**ACTIVITY**
Carry on the pipeline tutorial below from its last line, picking up after the segmentation call on the image.

The pipeline() API covers text, vision, and audio tasks with the same simple call signature.
Image Classification
Pipelines are not limited to text. Image classification labels an image with microsoft/resnet-18:
from PIL import Image
import requests
pipe = pipeline("image-classification", model='microsoft/resnet-18')
url = 'https://headsupfortails.com/cdn/shop/articles/Pomeranian_Dog_Guide_38876a16-d481-41d0-a5d8-4bf26afd2c8f.jpg?v=1754635331'
image = Image.open(requests.get(url, stream=True).raw)
output = pipe(image)
output
[{'label': 'Pomeranian', 'score': 0.9684421420097351}, {'label': 'kit fox, Vulpes macrotis', 'score': 0.0032119215466082096}, {'label': 'red fox, Vulpes vulpes', 'score': 0.0030783233232796192}, {'label': 'keeshond', 'score': 0.003051026491448283}, {'label': 'Arctic fox, white fox, Alopex lagopus', 'score': 0.002322540385648608}]
Image Segmentation
Segmentation goes further than classification — it returns a mask for each object in the image:
pipe = pipeline('image-segmentation', model='nvidia/segformer-b0-finetuned-ade-512-512')
url = 'https://headsupfortails.com/cdn/shop/articles/Pomeranian_Dog_Guide_38876a16-d481-41d0-a5d8-4bf26afd2c8f.jpg?v=1754635331'
image = Image.open(requests.get(url, stream=True).raw)
output = pipe(image)

**MATERIAL SHOWN**

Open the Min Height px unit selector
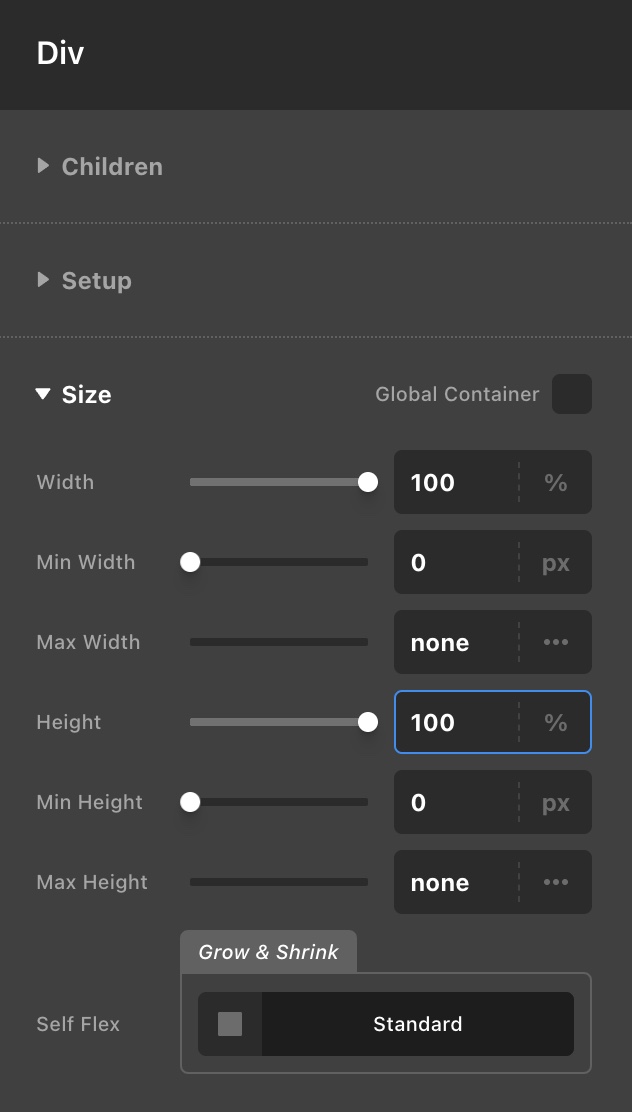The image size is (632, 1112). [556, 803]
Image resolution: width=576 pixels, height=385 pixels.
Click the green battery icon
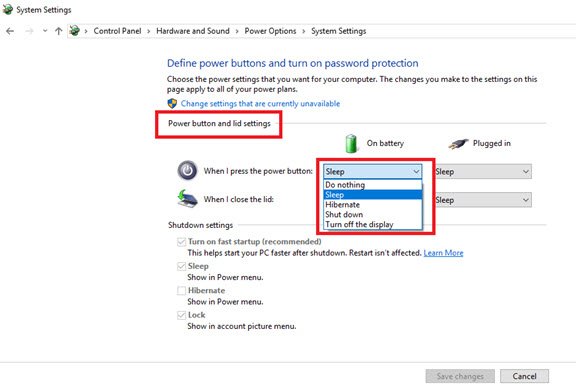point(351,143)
...
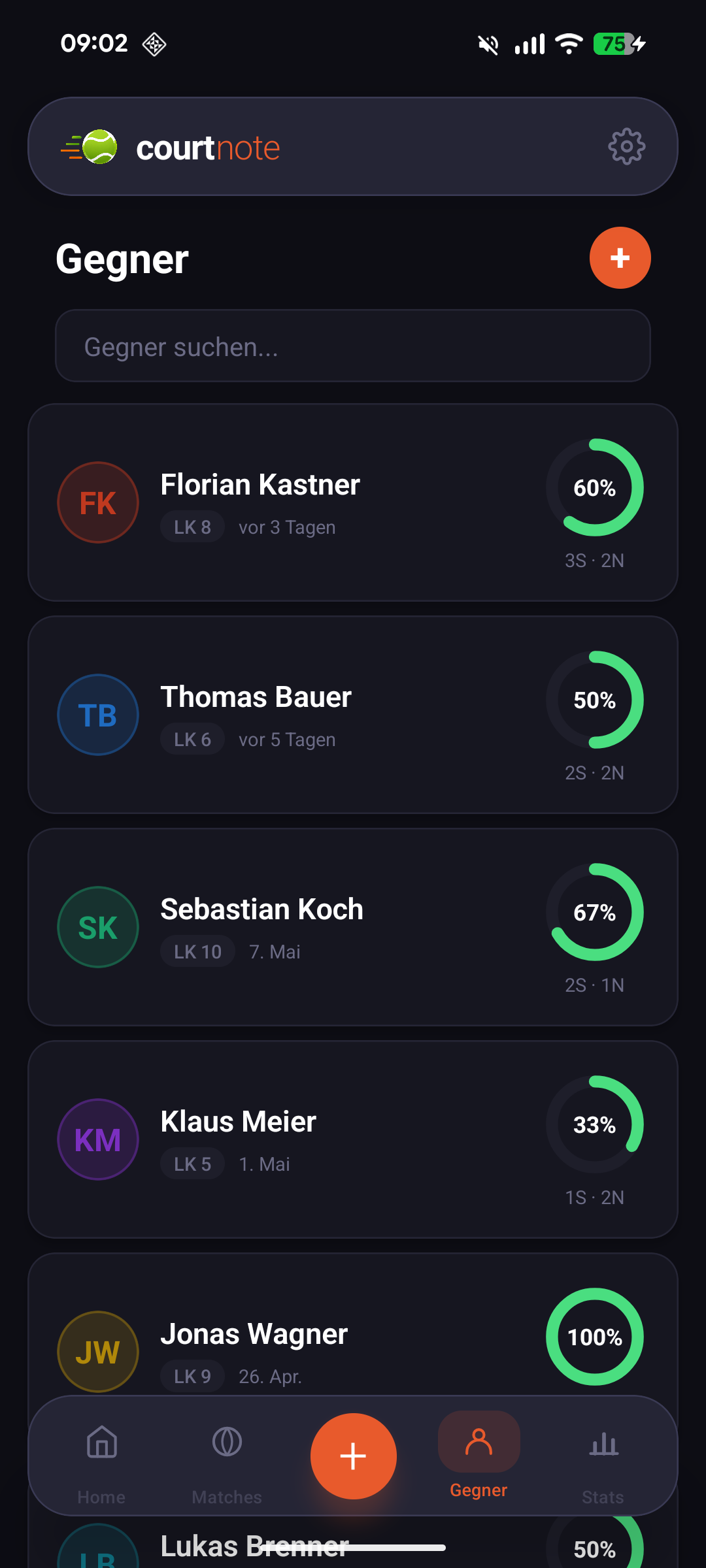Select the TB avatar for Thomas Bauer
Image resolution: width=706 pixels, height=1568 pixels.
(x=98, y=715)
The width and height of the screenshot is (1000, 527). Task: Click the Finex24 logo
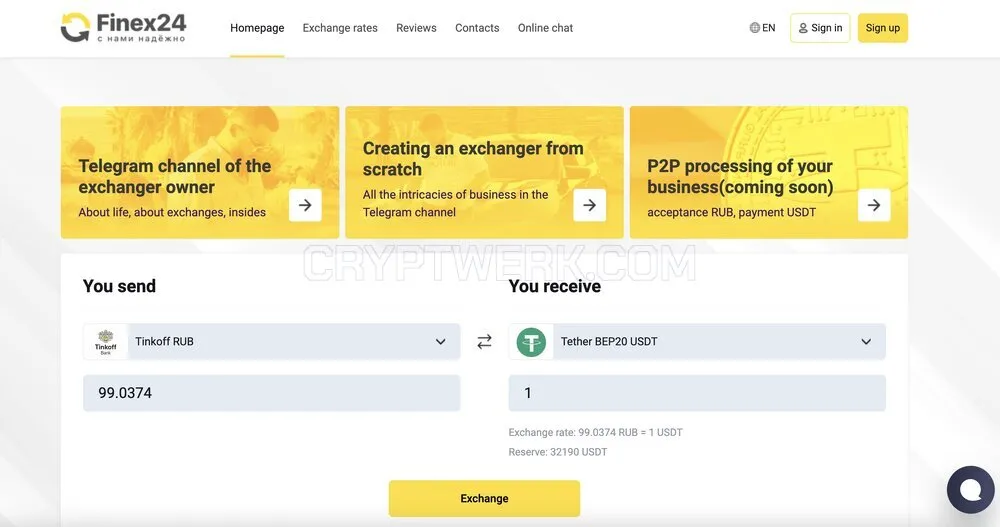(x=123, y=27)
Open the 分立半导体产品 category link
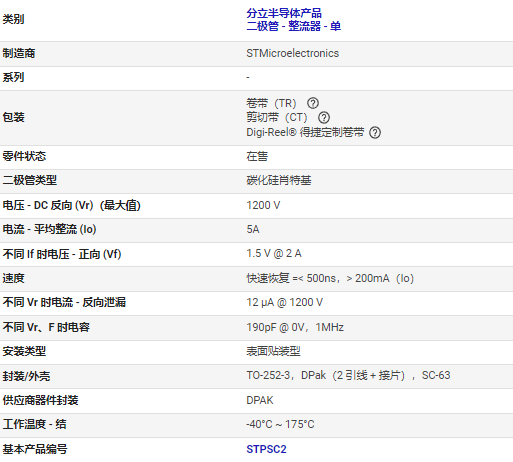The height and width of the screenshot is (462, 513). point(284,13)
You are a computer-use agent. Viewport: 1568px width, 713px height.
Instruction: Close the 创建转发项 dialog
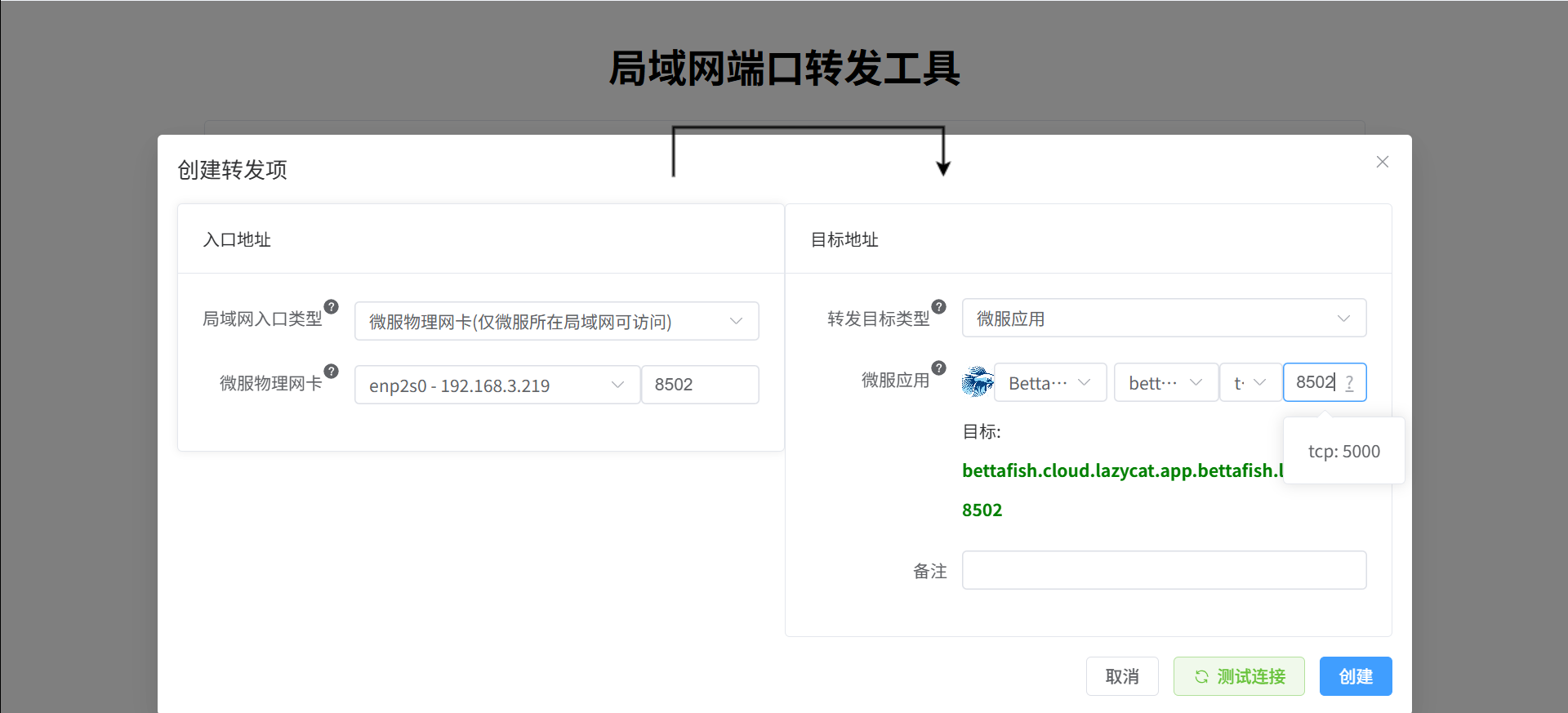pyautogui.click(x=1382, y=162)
* * *
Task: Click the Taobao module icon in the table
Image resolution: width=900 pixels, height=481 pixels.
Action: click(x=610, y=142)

**RESULT OF THIS TASK**
output
[{'score': None, 'label': 'tree', 'mask': <PIL.Image.Image image mode=L size=801x801>}, {'score': None, 'label': 'grass', 'mask': <PIL.Image.Image image mode=L size=801x801>}, {'score': None, 'label': 'person', 'mask': <PIL.Image.Image image mode=L size=801x801>}, {'score': None, 'label': 'animal', 'mask': <PIL.Image.Image image mode=L size=801x801>}]
Each result carries a mask you can display as an image — for example output[2]['mask'] shows the "person" mask.
Text to Speech
Audio works the same way. The text-to-speech task synthesizes speech with suno/bark-small:
import soundfile as sf
pipe = pipeline('text-to-speech')
text = """Sam Altman on Wednesday returned to OpenAI as the chief executive officer (CEO) and sacked the Board that had fired him last week."""
output = pipe(text)
Save the generated waveform to a .wav file:
sf.write('speech.wav', output['audio'].T, samplerate=output['sampling_rate'])
Note
output is a dictionary with an audio NumPy array and a sampling_rate (here 24000 Hz). The .T transposes the array into the channel layout soundfile expects.
Text to Music Generation
The text-to-audio task with facebook/musicgen-small generates music from a text prompt:
pipe = pipeline('text-to-audio', model="facebook/musicgen-small")
text = "a chill song with influences from lofi, chillstep and downtempo"
output = pipe(text)
Save the result with SciPy:
import scipy
scipy.io.wavfile.write("music.wav", rate=output["sampling_rate"], data=output['audio'])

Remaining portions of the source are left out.